For some children, the only safe means for maintaining a relationship with a parent will be with the use of supervised access and exchange, particularly if there has been a history of violence and/or abuse. Based in part on the recent research about the importance of including children’s voices in supervised access and exchange programs, most programs that offer these services have protocols for hearing children’s voices. With the use of child orientation activities at the beginning of the service and constant feedback from the children throughout their involvement, children have opportunities to be part of decisions about how they use these services and to what benefit.


With the heightened awareness of the need to include children’s voices in decisions that affect them, there is now a range of options for hearing children’s voices both within court-based services and prior to families coming into the family justice system. While there is no one-size-fits-all for hearing the voices of children post-separation and divorce, mental health and legal professionals have several options when selecting among the methods for hearing children’s voices both inside and outside the court.

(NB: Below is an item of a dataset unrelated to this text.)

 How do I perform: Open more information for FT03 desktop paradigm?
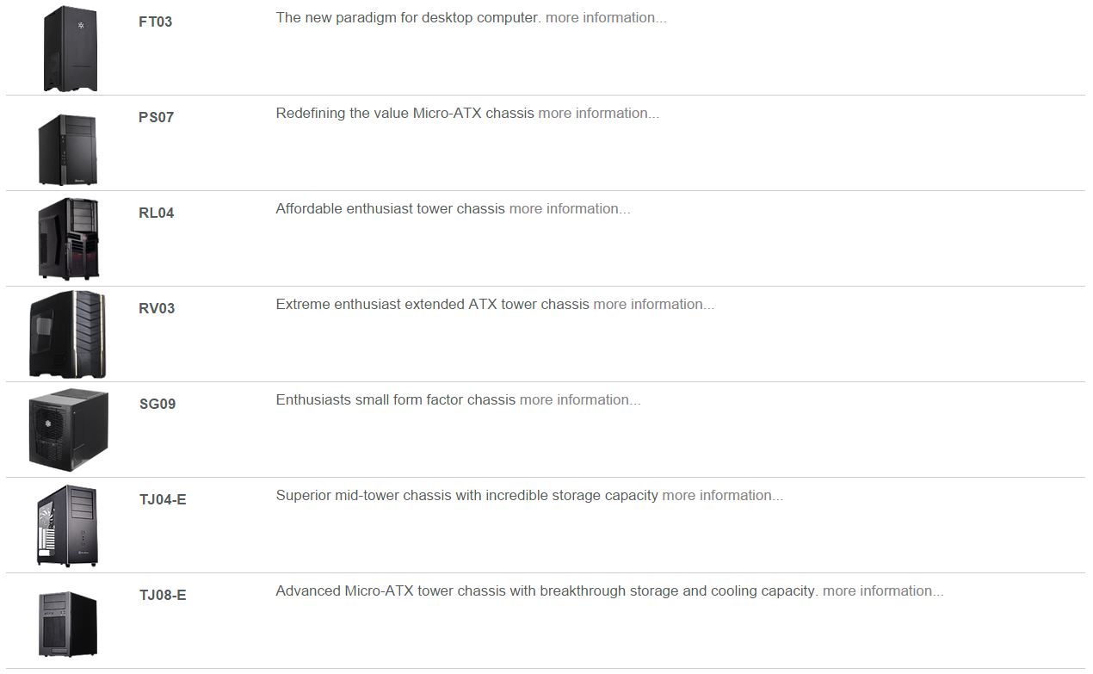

The review of these methods suggests that no one approach guarantees that children’s voices will be considered when decisions are being made that affect them. Choosing the right method based on the family’s involvement in the family justice system can help to facilitate children’s voices by connecting families to the most appropriate services. Special considerations need to explore the suitability and accessibility of the method, including the family’s income and the cost that may be associated with these approaches. These considerations are especially important when child-inclusive approaches involve extra cost for including a child specialist within traditional methods (e.g., the cost of hiring a child specialist to meet with the child within child-inclusive mediation). Other considerations include the children’s age and developmental stage, including any special needs for acquiring the capacity to share their views about the parenting plan, the level of conflict between the parents and whether the child is capable of expressing an independent voice free from the pressures of a parent.